Balkan Beat Box & Matisyahu

You may be disappointed to learn that I had never tried to scalp tickets to a show before. I guess I am one of those prim people who works their ass off to get tickets ahead, and if they haven't got 'em, doesn't go. But no more. I am a new person.

I had planned my whole trip to Asheville because I wanted to see Balkan Beat Box and Matisyahu. Especially Balkan Beat Box. But then I dragged my feet buying tickets, not realizing what a phenom Matisyahu had become, and the tickets sold out.

But given how much of my recent life has had a Balkan Beat Box soundtrack, I couldn't let the prospect go. So I convinced the friend I was staying with to come along and we stood in the sad little line hoping to get any extra tickets that came about. Meanwhile I tried to work the line, but mostly I got heckled by punk-ass kids who had their tickets and weren't parting with them. About this moment I noticed that all the guys trying to scalp tickets were, well, guys.

Great.

So I went back to the line, but I realized what I had that none of those punk-ass guys had, that I could use to score a ticket. Yep, you guessed: a regularly paying job. I could offer more than they would, and fuck it, what is money for?

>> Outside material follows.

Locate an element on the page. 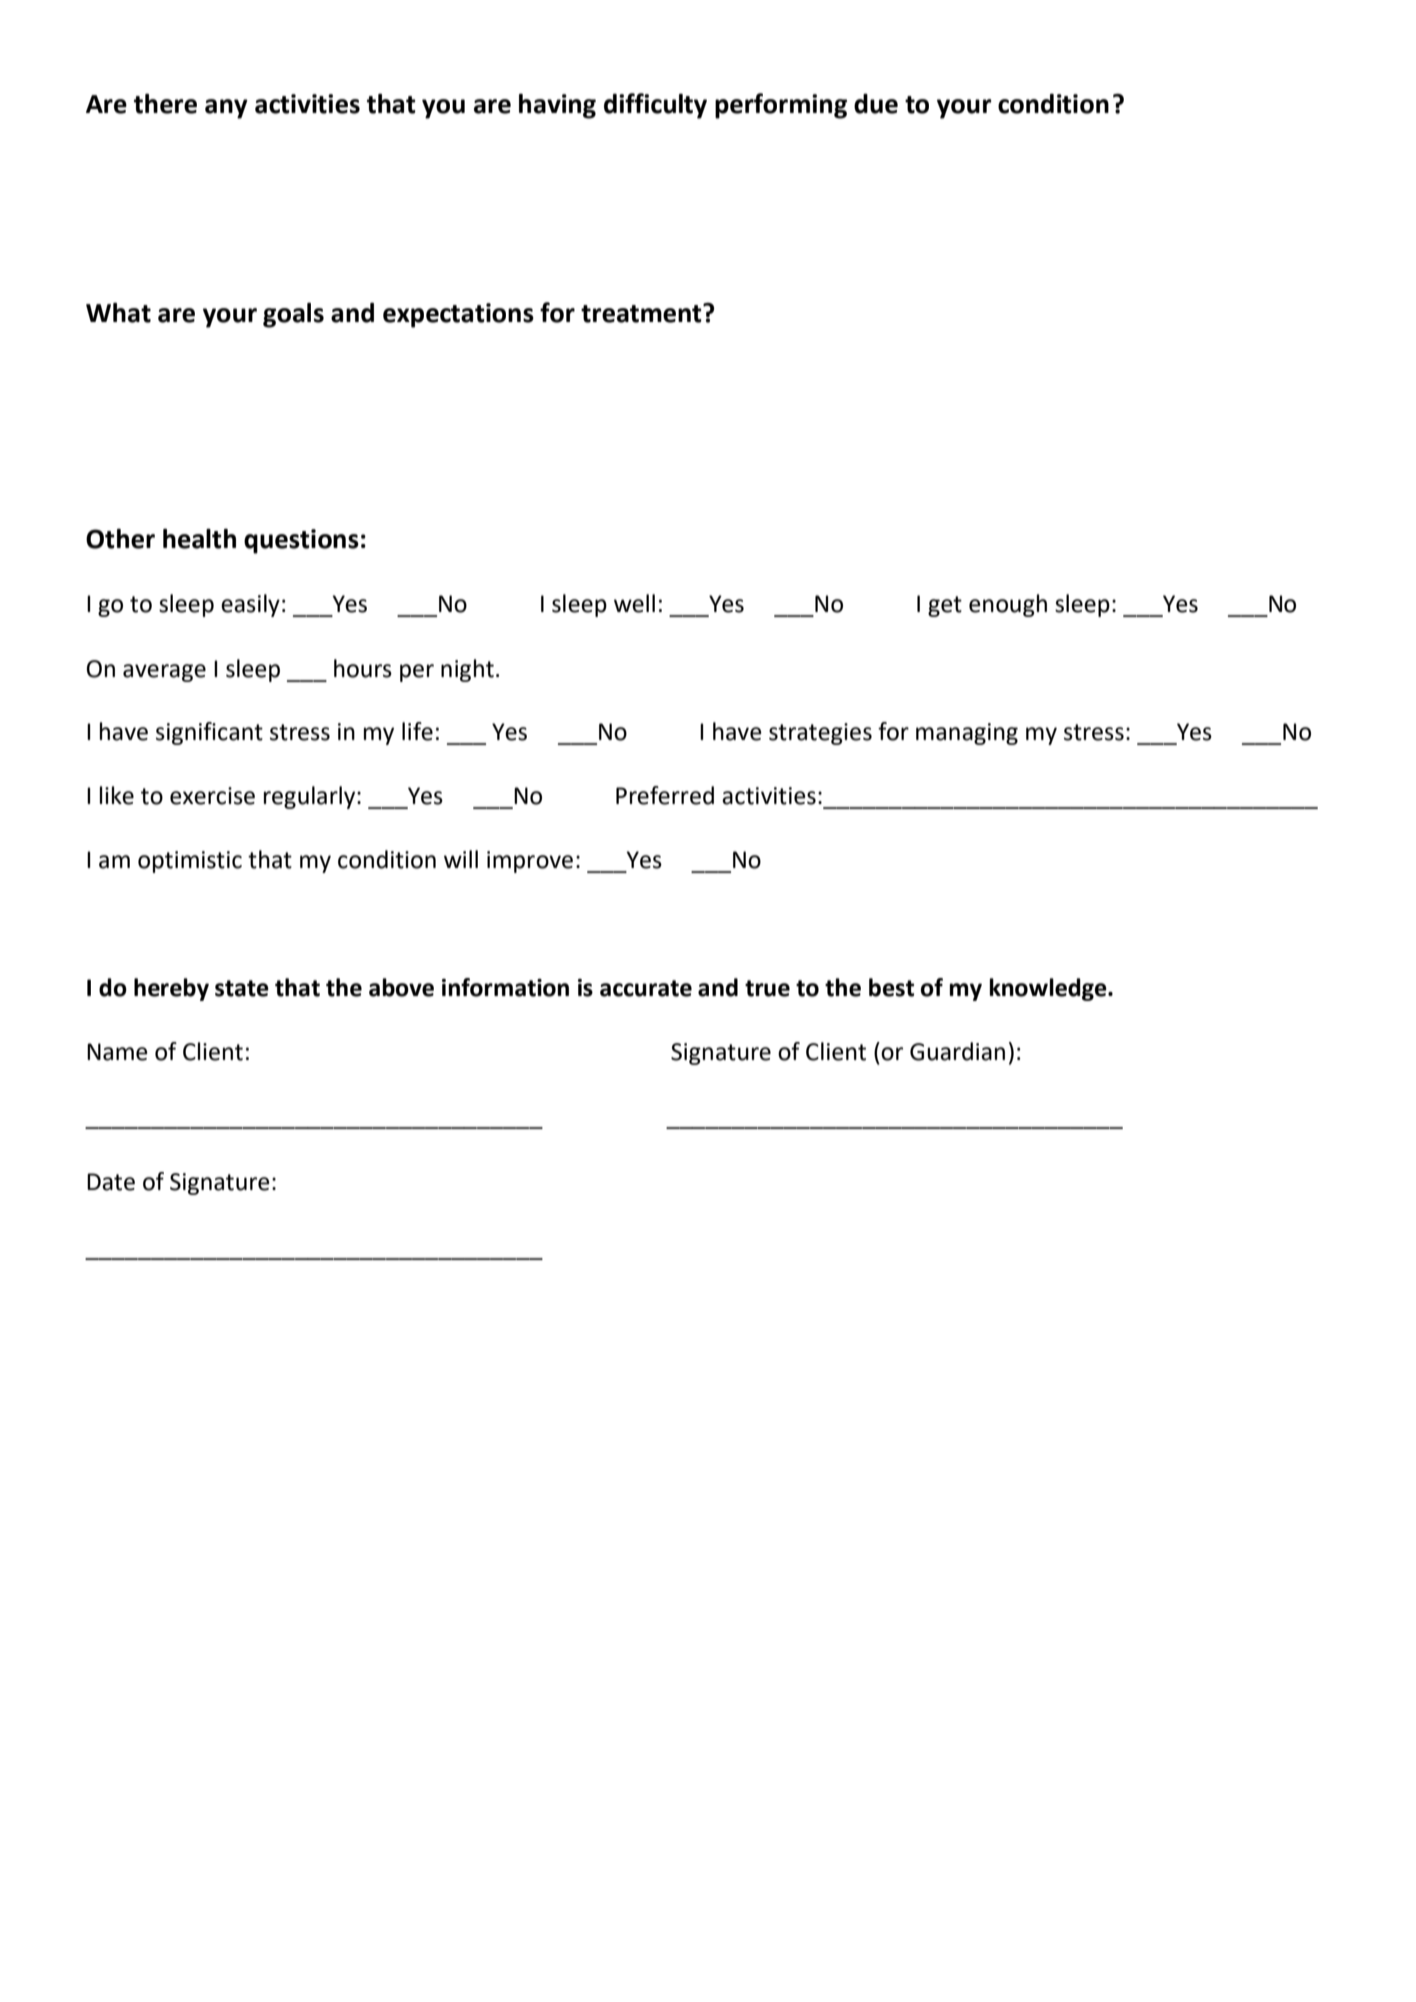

45 minutes of standing in line later, we had scored two tickets and were inside.

Balkan Beat Box did not disappoint. They did not bring as big an ensemble as Storsveit Nix Noltes did, but they had a couple of sax players along with a raucus guitarist, and the two main guys, one wearing and playing a drum and rapping, and the other doing percussion and whatever one does with a laptop to make the pre-recorded sounds come out.

The energy was enthralling, and even the (largely punk-ass) kids who had never heard of them got into the rhythms and the dancing. how can you resist, really?

And then like all opening acts--well, really only the good ones--it was over all too soon. For me, that 50 minutes or whatever was well worth the price of admission.

What I had not bargained on was what it would be like to witness (and I choose that word deliberately) a Matisyahu show. I knew that he performed highly spiritual reggae music, and that he brought to his music the energy of his faith along with his long interest in beat box and reggae music. OK. And his studio record is pretty interesting--absolutely compelling (although I am not the biggest fan of reggae or always of religiously infused music) but now that I have seen the show, I see the record gives absolutely no flavor of the intensity of his live show.

Because there is something surprising, maybe even if you're not in North Carolina, about seeing a traditionally dressed Hasid singing reggae. And then giving a brilliant spontaneous skill sample of his beat boxing, on his own and then in dialogue with his guitarist. I confess: I am a devoted fan of hybridized music, and this is no exception, but even that cannot account for the power of the show.

That power came from these amazing--seemingly fleeting, seemingly eternal--when he would launch into these glorious bursts of song, a desperately rising burst or lyricism amidst the otherwise fairly regular structure of the music. His voice had that perfect clarity that comes with the higher registers of male singing, carrying a real beauty and purity that you just don't find elsewhere in the vocal range of either gender. So I found myself standing there, dumbfounded, enthralled, not even wanting to dance or yell or do anything that might distract me from that perfect beauty.